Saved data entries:
....................
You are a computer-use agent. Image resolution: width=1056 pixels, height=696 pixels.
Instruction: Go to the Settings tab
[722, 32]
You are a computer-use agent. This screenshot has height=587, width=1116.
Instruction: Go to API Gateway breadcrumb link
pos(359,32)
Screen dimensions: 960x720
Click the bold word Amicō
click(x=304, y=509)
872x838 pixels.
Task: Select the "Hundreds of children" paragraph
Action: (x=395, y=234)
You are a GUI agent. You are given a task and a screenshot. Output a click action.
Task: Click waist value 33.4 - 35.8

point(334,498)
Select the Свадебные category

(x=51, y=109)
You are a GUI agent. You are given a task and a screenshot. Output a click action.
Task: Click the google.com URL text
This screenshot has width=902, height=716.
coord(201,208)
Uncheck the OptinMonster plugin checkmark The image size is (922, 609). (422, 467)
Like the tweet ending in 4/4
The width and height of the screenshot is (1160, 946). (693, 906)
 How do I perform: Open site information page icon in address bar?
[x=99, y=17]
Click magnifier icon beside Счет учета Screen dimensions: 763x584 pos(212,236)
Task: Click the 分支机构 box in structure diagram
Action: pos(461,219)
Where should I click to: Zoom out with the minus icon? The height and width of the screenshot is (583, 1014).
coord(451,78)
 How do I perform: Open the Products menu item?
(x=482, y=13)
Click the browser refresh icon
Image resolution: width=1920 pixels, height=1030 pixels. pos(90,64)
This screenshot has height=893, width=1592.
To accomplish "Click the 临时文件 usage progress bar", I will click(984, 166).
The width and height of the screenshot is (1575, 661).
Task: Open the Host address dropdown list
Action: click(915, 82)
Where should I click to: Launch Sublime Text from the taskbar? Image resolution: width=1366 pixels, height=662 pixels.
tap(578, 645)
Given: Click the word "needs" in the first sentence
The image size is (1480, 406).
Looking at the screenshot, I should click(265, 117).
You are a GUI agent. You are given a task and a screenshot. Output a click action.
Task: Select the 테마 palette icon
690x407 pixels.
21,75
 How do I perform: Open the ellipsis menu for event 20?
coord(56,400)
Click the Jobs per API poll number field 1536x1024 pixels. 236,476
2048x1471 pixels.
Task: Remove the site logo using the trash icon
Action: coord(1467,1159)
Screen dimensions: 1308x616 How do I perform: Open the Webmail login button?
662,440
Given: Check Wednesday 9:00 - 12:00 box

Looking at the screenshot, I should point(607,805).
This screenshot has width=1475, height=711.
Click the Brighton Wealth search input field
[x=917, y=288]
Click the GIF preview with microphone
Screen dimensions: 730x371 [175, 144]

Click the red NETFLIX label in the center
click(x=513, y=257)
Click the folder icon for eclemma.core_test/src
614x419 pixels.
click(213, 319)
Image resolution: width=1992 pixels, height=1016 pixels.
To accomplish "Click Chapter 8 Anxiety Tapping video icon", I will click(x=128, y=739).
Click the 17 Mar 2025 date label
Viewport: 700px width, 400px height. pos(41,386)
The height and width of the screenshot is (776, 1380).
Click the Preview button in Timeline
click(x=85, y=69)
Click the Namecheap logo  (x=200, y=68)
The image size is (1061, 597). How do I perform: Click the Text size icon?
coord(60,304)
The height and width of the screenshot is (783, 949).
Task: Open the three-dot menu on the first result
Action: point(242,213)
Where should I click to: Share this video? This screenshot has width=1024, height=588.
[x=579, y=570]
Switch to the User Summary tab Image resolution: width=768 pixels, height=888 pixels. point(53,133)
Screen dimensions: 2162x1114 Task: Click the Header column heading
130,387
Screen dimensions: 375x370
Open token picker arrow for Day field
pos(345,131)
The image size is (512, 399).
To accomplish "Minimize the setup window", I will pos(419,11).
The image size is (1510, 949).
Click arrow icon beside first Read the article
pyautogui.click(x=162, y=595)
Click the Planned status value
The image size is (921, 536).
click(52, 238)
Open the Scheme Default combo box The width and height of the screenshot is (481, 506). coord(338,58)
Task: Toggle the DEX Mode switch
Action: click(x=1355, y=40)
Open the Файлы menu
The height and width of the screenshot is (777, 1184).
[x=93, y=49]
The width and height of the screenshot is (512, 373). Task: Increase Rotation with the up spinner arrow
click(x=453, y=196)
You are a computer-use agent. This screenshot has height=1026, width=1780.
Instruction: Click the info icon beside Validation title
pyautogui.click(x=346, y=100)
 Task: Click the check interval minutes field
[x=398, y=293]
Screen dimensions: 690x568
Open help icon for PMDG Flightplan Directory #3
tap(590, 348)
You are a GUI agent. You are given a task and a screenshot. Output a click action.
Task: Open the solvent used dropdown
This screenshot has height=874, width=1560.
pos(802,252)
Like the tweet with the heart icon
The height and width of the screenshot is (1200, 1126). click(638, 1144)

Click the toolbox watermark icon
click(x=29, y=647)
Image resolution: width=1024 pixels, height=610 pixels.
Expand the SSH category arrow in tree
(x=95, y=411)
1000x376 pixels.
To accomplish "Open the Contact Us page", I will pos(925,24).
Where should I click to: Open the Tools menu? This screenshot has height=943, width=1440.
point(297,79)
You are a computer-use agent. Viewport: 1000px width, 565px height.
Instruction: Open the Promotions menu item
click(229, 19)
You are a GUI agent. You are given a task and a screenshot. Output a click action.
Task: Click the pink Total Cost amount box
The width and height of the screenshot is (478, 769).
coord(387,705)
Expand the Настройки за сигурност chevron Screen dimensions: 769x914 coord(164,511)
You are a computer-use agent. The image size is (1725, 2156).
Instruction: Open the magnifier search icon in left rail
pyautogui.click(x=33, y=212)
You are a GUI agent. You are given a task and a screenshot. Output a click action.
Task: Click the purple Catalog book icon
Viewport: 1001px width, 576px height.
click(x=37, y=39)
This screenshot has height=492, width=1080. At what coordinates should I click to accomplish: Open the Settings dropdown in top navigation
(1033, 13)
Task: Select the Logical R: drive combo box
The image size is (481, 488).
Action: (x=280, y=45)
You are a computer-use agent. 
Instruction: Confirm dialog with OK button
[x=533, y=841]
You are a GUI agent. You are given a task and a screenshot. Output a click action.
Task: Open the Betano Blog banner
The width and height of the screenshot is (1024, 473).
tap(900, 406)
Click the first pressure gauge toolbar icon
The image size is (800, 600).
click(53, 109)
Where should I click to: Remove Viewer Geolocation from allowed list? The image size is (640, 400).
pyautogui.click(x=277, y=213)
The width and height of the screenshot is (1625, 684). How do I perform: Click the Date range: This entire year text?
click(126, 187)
....................
* [EXERCISE]: If a line in the records above has the word "computer", copy it out.

* [REPLY TO THE EXERCISE]:
You are a computer-use agent. Image resolution: width=1056 pixels, height=696 pixels.
You are a computer-use agent. This screenshot has height=587, width=1116.
You are a computer-use agent. This screenshot has height=1026, width=1780.
You are a computer-use agent. Viewport: 1000px width, 565px height.
You are a computer-use agent. The image size is (1725, 2156).
You are a computer-use agent. 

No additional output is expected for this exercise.